335 Kayıt Bulundu.
Bize Yahya b. Bükeyr, Leys, ona Cafer b. Rabia, ona el-A'rec, ona İbn Abbas'ın azatlısı Umeyr şöyle rivayet etmiştir: Ben ve Rasulullah'ın (sav) eşi Meymûne’nin azatlısı Abdullah b. Yesâr gittik, Ebu Cüheym b. Hâris b. Sımt el-Ensârî’nin huzuruna vardık. Ebu Cüheym şöyle dedi: "Rasulullah (sav), Cemel kuyusu tarafından geliyordu. Kendisine bir adam rastladı, adam selam verdi fakat Rasulullah (sav) selamını almadı, hemen bir duvarın yanına gitti, (ellerini duvara vurarak) yüzünü ve kollarını mesh etti, sonra adamın selamını aldı."
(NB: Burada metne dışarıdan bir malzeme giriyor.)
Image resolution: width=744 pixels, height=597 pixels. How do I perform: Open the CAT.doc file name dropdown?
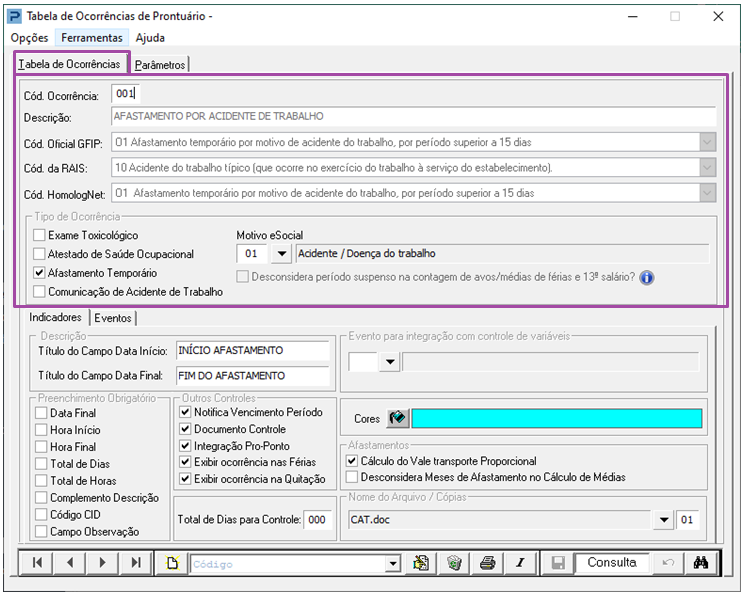(665, 520)
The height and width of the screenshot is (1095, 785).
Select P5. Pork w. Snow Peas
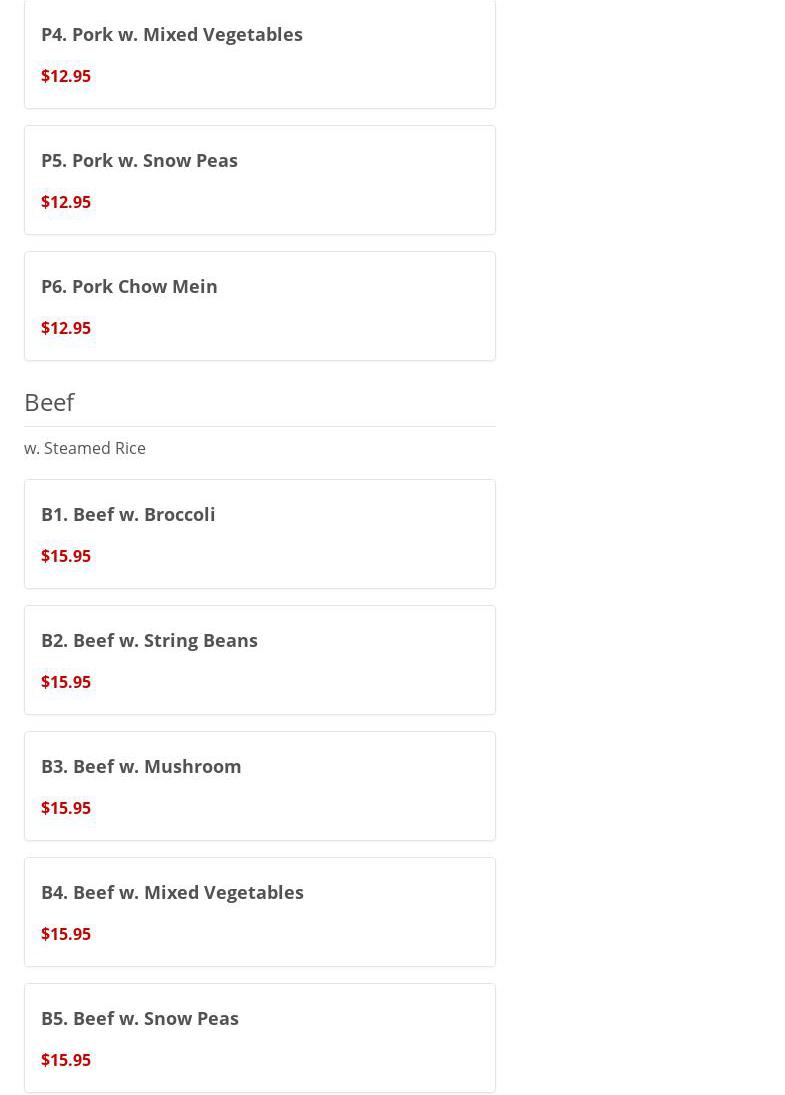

Açıklama: Cemel kuyusu tarafından gelen Hz. Peygamber, tuvalet ihtiyacını gidermiş dolayısıyla abdesti bozulmuştur. Kendisine verilen selamı, teyemmüm yaptıktan sonra alması, bazı rivayetlerde Allah'ın adını abdestsiz ağzıma almak istemedim diye şahsa açıklama yapması onun nezaketini ve her an abdestli olma noktasındaki hassasiyetini göstermektedir.
Bize Seleme b. Şebîb, ona Abdürrazzak, ona Mamer, ona Katade veya başka biri, ona İmran b. Husayn şöyle rivayet etmiştir: "Biz cahiliye zamanında birbirimize Allah seninle gözü aydın etsin, sabahın hayırlı olsun derdik. İslam gelince bu bize yasaklandı." [Abdürrezzak'ın rivayetine göre Ma'mer şöyle demiştir: Kişinin Allah seninle gözü aydın etsin demesi mekruhtur ama Allah gözünü aydın etsin demesinde bir sakınca yoktur.]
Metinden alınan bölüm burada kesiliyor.